-- Texte à lire --
§ §

Le déficit démographique n’est plus un thème de science-fiction plus ou moins dystopique, mais une réalité dans l’ensemble du monde développé, tandis que la croissance s’enraye progressivement dans d’autres régions du monde. Mais c’est en extrême-orient qu’on peut véritablement parler de crise. Or, des pays tels que le Japon n’ont pas le choix, pour l’enrayer : il leur faudra accueillir des travailleurs étrangers en beaucoup plus grand nombre, ce qui, là-bas plus que chez nous, reste assez tabou.
Le taux de naissances au Japon est un des plus bas au monde, avec un indice de fécondité de 1,42 enfant par femme, alors que le taux de renouvellement de la population est fixé à 2,1. Et si l’espérance de vie très élevée des Japonais a longtemps retardé le phénomène, ceux-ci sont de moins en moins nombreux. Depuis son pic de 128,1 millions d’habitants atteint en 2009, la population du pays a baissé de 4,8 millions d’habitants. Ils seront sans doute moins de 85 millions en 2050, ce qui, en association avec la proportion de personnes trop âgées pour travailler, va plomber l’économie.

§ §

[Éléments issus d'une source de données]
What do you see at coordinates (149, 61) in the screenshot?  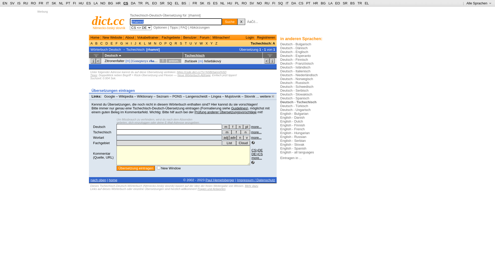 I see `'rhamni]'` at bounding box center [149, 61].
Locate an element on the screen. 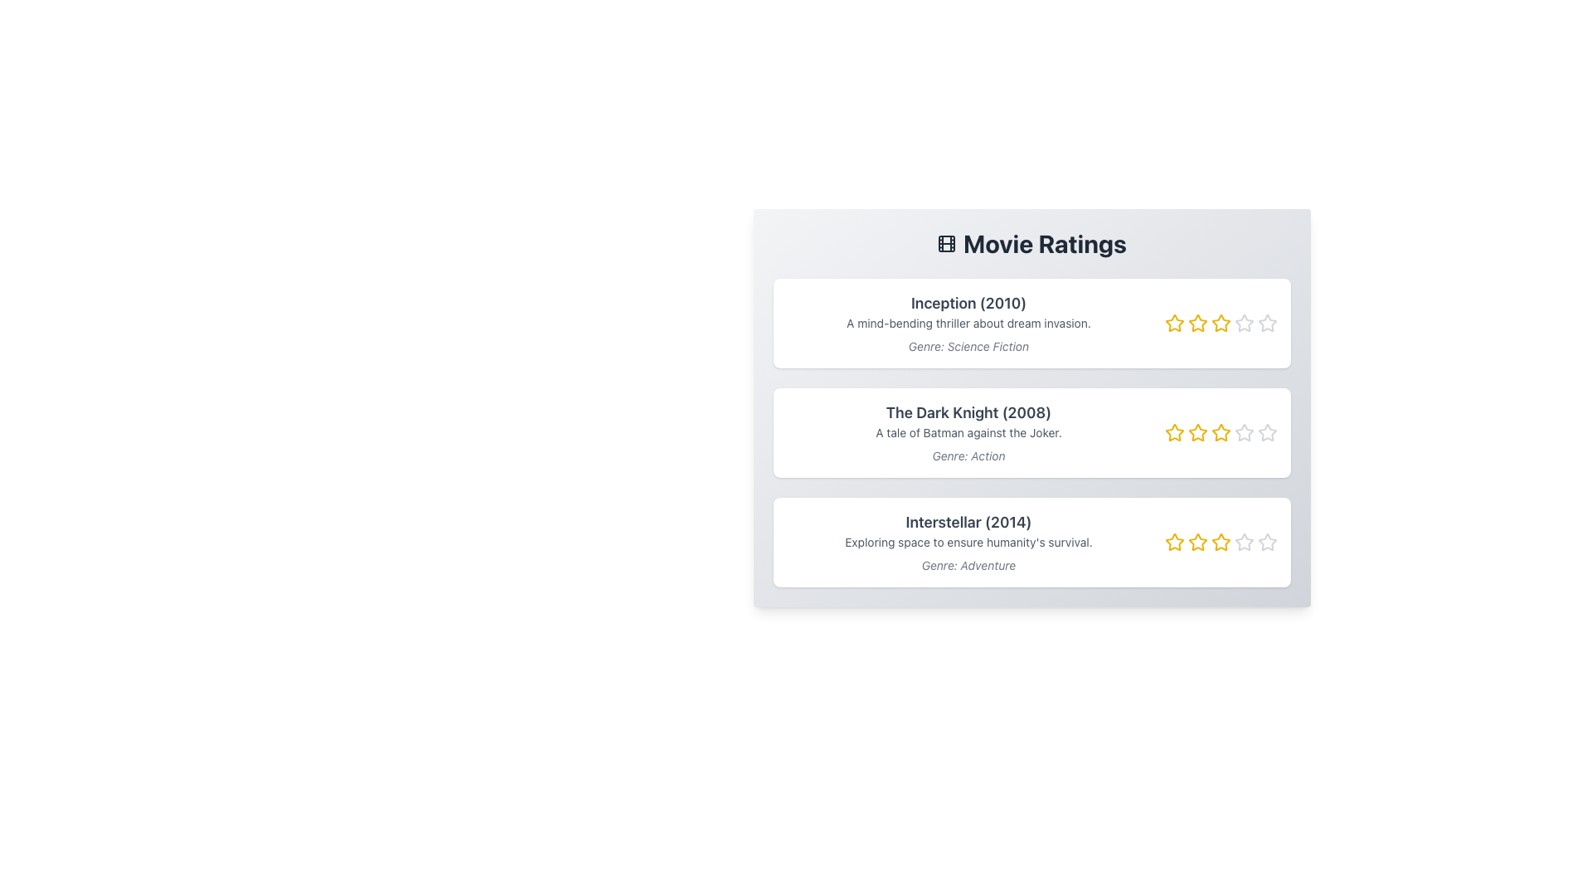 This screenshot has height=896, width=1592. the title text 'Inception (2010)' is located at coordinates (969, 304).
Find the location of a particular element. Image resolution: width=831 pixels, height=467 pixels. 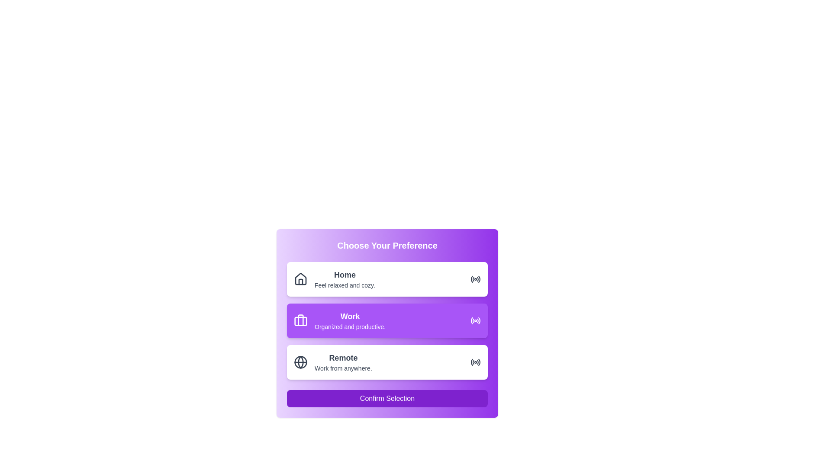

the small circular segment of the radio button icon located at the right end of the 'Remote' preference option in the UI is located at coordinates (477, 363).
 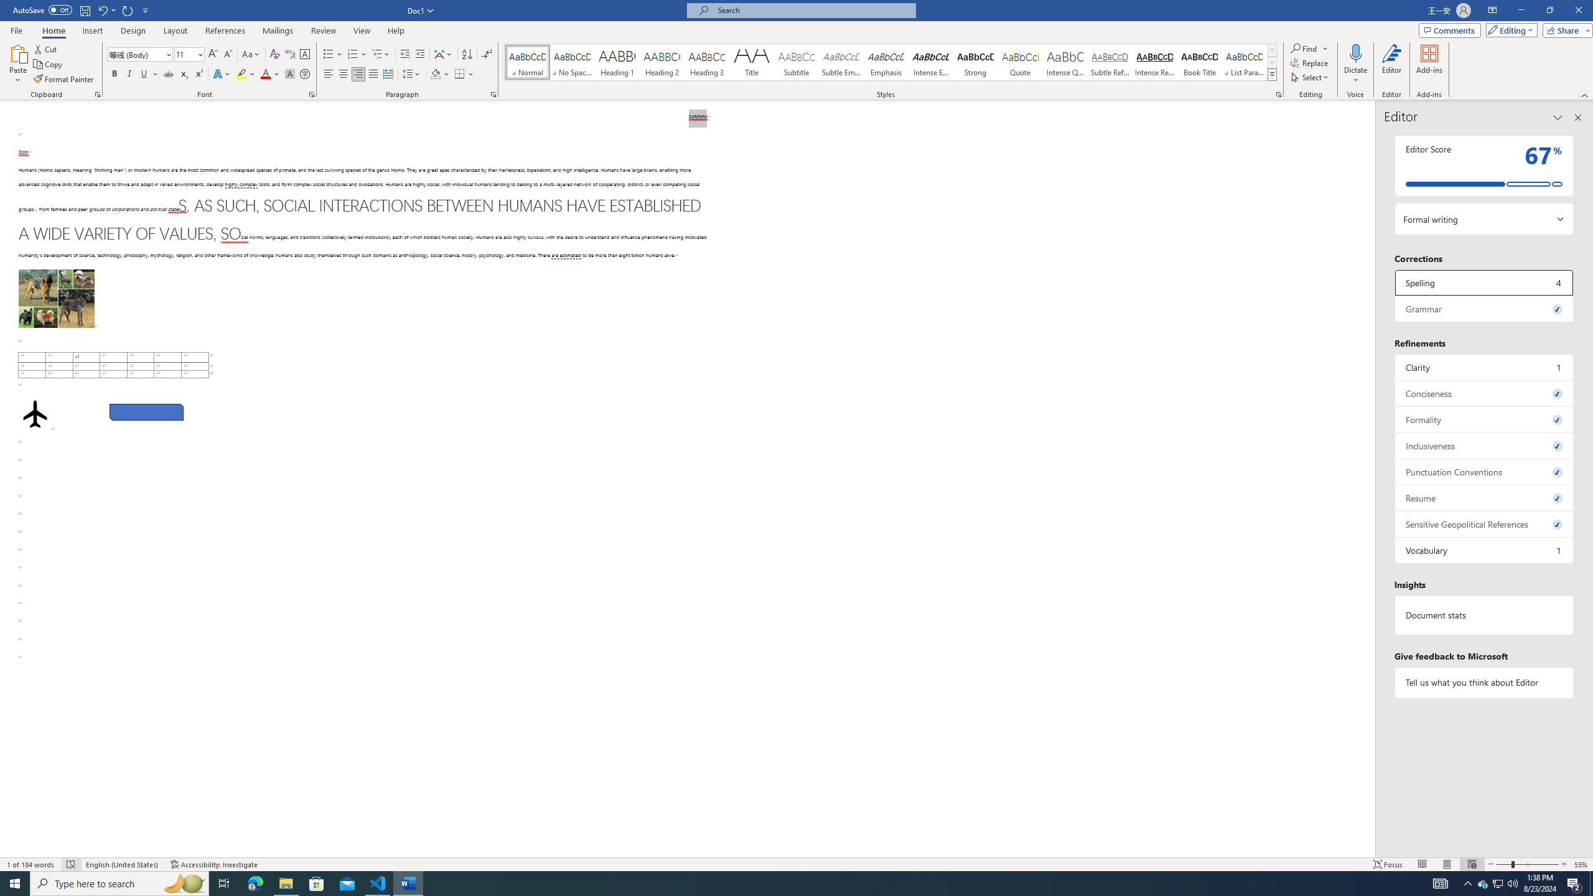 I want to click on 'Formality, 0 issues. Press space or enter to review items.', so click(x=1483, y=419).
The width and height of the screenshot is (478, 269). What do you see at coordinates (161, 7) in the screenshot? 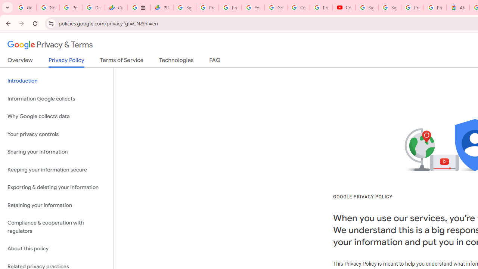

§ §

-- Consigne 1 --
Répondez à ces questions à partir du texte sur le déclin démographique :
(a) Dans quelle région du monde peut-on véritablement parler de crise ?
(b) Quel est l'indice de fécondité au Japon ?
(c) En quelle année la population japonaise a-t-elle atteint son pic, et à combien d'habitants ?
-- Consigne 2 --
Reprenez le texte sur le déclin démographique du Japon après sa dernière phrase et prolongez-le.

-- Corrigé 1 --
(a) En extrême-orient.
(b) 1,42 enfant par femme.
(c) En 2009, avec 128,1 millions d'habitants.

-- Corrigé 2 --
Une seule solution : faire venir des étrangers
Ce problème ne frappe pas que le Japon, d’ailleurs : la Corée du Sud est encore plus touchée, et la Chine voit aussi sa population se réduire. Chaque pays prend des mesures pour enrayer le mouvement : Séoul veut inverser la tendance en révisant ses examens scolaires, tandis que Pékin improvise une politique nataliste et tente de décourager l’avortement.
- À Tokyo, on se résout à faire sauter un tabou de la société japonaise en recourant aux travailleurs immigrés. Le gouvernement a récemment assoupli les critères de l’immigration professionnelle, qui n’est plus réservée aux diplômés universitaires et peut s’appliquer maintenant aux ouvriers qualifiés.
- Mais de l’autre côté, le gouvernement a rehaussé les critères de maîtrise de la langue exigés à l’embauche, relève The Guardian. De nombreux emplois qualifiés exigent une maîtrise de niveau N1, qui équivaut à savoir lire 2.000 caractères du système d’écriture kanji.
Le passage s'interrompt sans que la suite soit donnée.